Prosegue la collaborazione tra la Bottega Bertaccini e il Centro Sociale Laderchi di Faenza, in corso Garibaldi 2, in attesa della riapertura della storica libreria cittadina. Un percorso condiviso che continua a offrire occasioni di incontro e riflessione culturale.

Una storia tra Africa e Italia
Il prossimo appuntamento è fissato per sabato 18 aprile, alle 17.30, presso il Centro Sociale Laderchi (piano terra), e sarà dedicato alla presentazione del libro “La mia infanzia d’Africa – Fra riti e spiriti, il richiamo degli antenati”, pubblicato da Tempo al Libro.
All’incontro interverranno Samuele Marchi, direttore del settimanale Il Piccolo, e Kombola Ramadhani, ricercatrice universitaria.
Omar Giama, nato nel 1957 a Bulo Yak, in Somalia, appartiene alla tribù dei Wazigua della Tanzania. All’età di nove anni viene adottato dal professor Giuseppe Bertoni, grecista e latinista, già provveditore agli studi, membro del Comitato Nazionale di Liberazione e preside del Liceo Torricelli di Faenza, e dalla professoressa Annamaria Trotti, già preside dell’Istituto Magistrale Santa Chiara e cofondatrice dell’Università per Adulti della città.

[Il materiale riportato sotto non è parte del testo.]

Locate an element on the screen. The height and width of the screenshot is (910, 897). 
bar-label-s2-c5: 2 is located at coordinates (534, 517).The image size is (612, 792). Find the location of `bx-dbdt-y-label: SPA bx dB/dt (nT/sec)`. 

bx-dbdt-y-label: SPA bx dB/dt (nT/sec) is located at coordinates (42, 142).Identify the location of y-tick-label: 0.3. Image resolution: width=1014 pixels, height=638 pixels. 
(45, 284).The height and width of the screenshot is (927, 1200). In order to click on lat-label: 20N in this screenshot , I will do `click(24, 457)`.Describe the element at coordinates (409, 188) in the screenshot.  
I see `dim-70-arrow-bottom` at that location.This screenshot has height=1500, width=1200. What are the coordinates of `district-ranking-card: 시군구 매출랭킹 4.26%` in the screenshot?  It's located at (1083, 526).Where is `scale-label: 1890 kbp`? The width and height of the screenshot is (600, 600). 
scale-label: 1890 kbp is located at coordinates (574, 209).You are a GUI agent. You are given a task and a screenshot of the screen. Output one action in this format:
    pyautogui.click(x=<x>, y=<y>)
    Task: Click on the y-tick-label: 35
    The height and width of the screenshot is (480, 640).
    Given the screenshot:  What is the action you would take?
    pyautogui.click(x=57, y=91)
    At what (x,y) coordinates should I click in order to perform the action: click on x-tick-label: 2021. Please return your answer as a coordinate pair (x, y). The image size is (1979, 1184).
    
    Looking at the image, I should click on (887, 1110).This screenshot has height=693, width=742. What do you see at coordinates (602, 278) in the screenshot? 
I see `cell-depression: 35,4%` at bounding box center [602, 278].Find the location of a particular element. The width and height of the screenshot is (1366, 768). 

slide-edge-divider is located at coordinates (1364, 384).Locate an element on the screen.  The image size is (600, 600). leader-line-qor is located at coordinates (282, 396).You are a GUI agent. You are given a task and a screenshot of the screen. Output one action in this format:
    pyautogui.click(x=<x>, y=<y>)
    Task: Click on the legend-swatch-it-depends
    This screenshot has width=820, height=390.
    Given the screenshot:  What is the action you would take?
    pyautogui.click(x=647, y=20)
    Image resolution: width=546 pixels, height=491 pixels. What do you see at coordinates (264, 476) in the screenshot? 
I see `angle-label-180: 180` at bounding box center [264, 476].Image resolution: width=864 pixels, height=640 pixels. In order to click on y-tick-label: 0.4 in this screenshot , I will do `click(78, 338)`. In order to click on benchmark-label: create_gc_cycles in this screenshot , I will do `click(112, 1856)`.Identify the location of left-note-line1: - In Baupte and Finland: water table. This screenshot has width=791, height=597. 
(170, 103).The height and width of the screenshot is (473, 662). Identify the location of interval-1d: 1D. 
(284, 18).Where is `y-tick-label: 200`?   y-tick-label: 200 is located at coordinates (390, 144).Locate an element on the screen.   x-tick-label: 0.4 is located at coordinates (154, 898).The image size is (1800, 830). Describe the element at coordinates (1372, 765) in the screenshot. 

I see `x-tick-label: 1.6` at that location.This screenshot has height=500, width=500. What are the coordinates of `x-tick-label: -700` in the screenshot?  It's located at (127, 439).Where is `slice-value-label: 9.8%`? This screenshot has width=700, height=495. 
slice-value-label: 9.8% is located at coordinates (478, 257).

Dopo il diploma al Liceo Classico, consegue la laurea in Medicina e Chirurgia presso l’Università di Bologna nel 1983. Nel corso della sua carriera ha ricoperto il ruolo di dirigente medico presso il Pronto Soccorso dell’Ospedale di Faenza e, nel 2001, è stato eletto consigliere della Provincia di Ravenna.
Un libro tra memoria e identità
Dietro il camice di medico, tuttavia, continuano a vivere le radici profonde della sua infanzia africana: la nonna veggente, il padre guaritore e stregone, i riti tribali, le cicatrici rituali, il morso di un serpente, i canti sotto il cielo della savana.
Il libro non si limita a essere un’autobiografia, ma si configura come il racconto di un’identità capace di farsi ponte tra mondi diversi. Il volume è dunque la prova vivente che non esistono mondi inconciliabili. Basta che ci sia qualcuno che li sappia raccontare.